The whole experience broke me and changed my life completely but I'm glad it happened now. I'm a true believer in 'everything happens for a reason'. Some people think I'm crazy and at one time that would have upset me, now I'm strong enough to break the mould. If I want to go to a meditation class rather than go to the pub then so be it. Everyone's different and I spent all my life trying to fit in and please everyone but don't try any more.

I'm just taking it day by day. I have good days and bad days but the good are getting more frequent now. Plus I rekindled my relationship with my mum and now I've got someone close who I can talk to who understands me.

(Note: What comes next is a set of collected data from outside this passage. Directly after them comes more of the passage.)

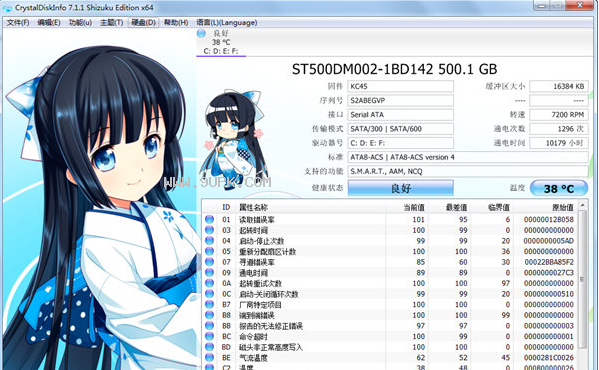Open the 主题(T) theme menu
599x370 pixels.
click(x=112, y=23)
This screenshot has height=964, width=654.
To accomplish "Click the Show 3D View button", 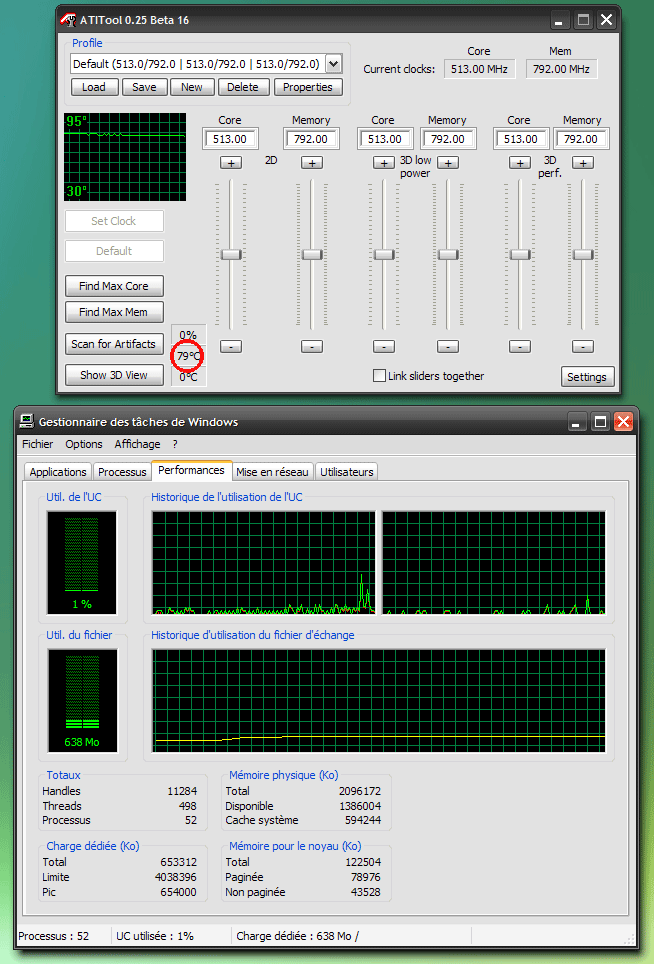I will (113, 375).
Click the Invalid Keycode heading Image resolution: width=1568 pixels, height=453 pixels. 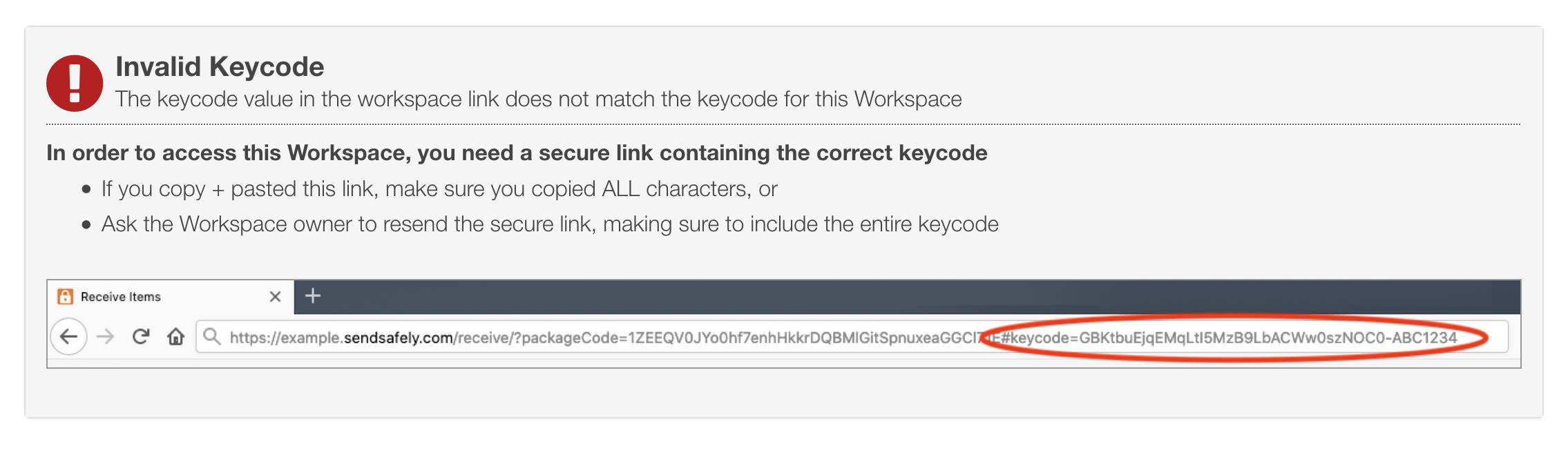tap(220, 66)
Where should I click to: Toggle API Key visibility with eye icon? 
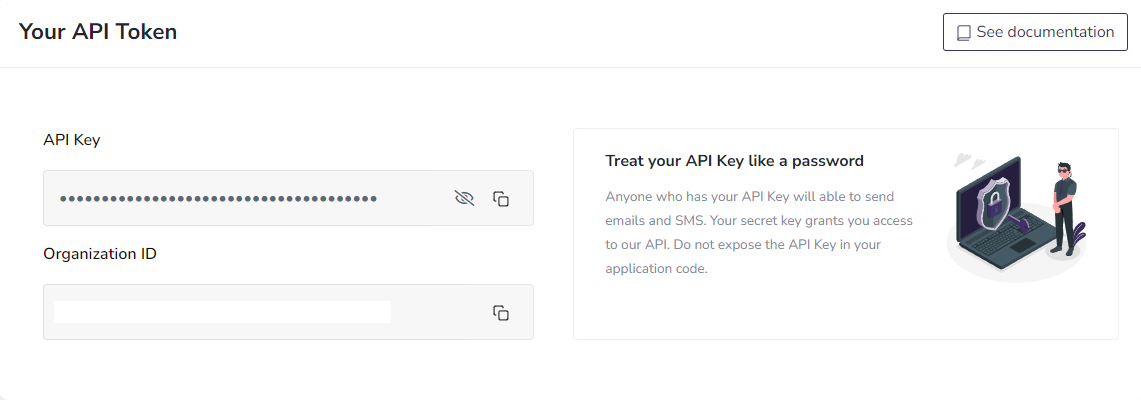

Thanks again for all your help. I will be in touch in the future and hope I can help someone else who needs some advice on here :)

What a brilliant supportive forum :) You made me realise I'm not alone and its normal to feel how I've been feeling. Sending you all my love and best wishes xxx

P.S. My baby's first tooth has made a tiny appearance this morning :)

Lilybeth profile image
LilybethVolunteer

Hello alexandrarose

Such a relief to hear you are feeling much brighter and more positive. I think counselling will be a good start towards a full recovery. I've heard meditation can be good for all sorts of ailments, so I'm pleased to hear it's making a difference for you. At the moment going to church and being in the silence works for me.

It takes a while but as you say eventually we find ourselves again and not so much pick up where we left off but are stronger for the 'experience' of PP. I had the idea I was a 'people pleaser' too but as my confidence returned I valued 'me' more. Then when I found Dr Jones and the APP team their help and advice made all the difference to how I felt about myself. I felt relieved to finally be understood.

So glad you are having more good days than not so good. That's lovely to have your mum in your life again, you will be able to enjoy so much together now. I'm sure your mum is delighted with her grandchild too.

Take very good care of yourself. We will all still be here to help if you need us. So happy for you .... finding your feet again.

p.s. what a magical sight baby's first tooth is!

Ellie_at_APP profile image
Ellie_at_APPPartner

Hi Alexandrarose,

It's great to read your post and to hear how you're tackling your low - what an amazing, strong woman you are. And yes, I think counselling will be such a good thing for you.

A lot of what you wrote also resonates with me. I had PP nearly 4 years ago now, and I too believe everything happens for a reason somehow. It did completely break me too but as you write I can honestly say, hand on my heart, that I am at times almost grateful it happened...it has given me so much in my life in the end (which I won't go into now but suffice to say finding this forum and meeting other PP women is one of the things), as you are already feeling too. You are inspirational.

And amazing that you are finding meditation works. Funnily enough it's something I'm trying out too recently, and wish I'd had a go when I was ill. I really hope that keeps helping you. And if you have some 'blips' don't worry...I found the nature of the PP was I would have ups and downs and sometimes felt like I was taken a step backwards rather than forwards all the time, I would have many moments of low but slowly they got less and less...

And I agree finding those things that you enjoyed pre PP can be really healing.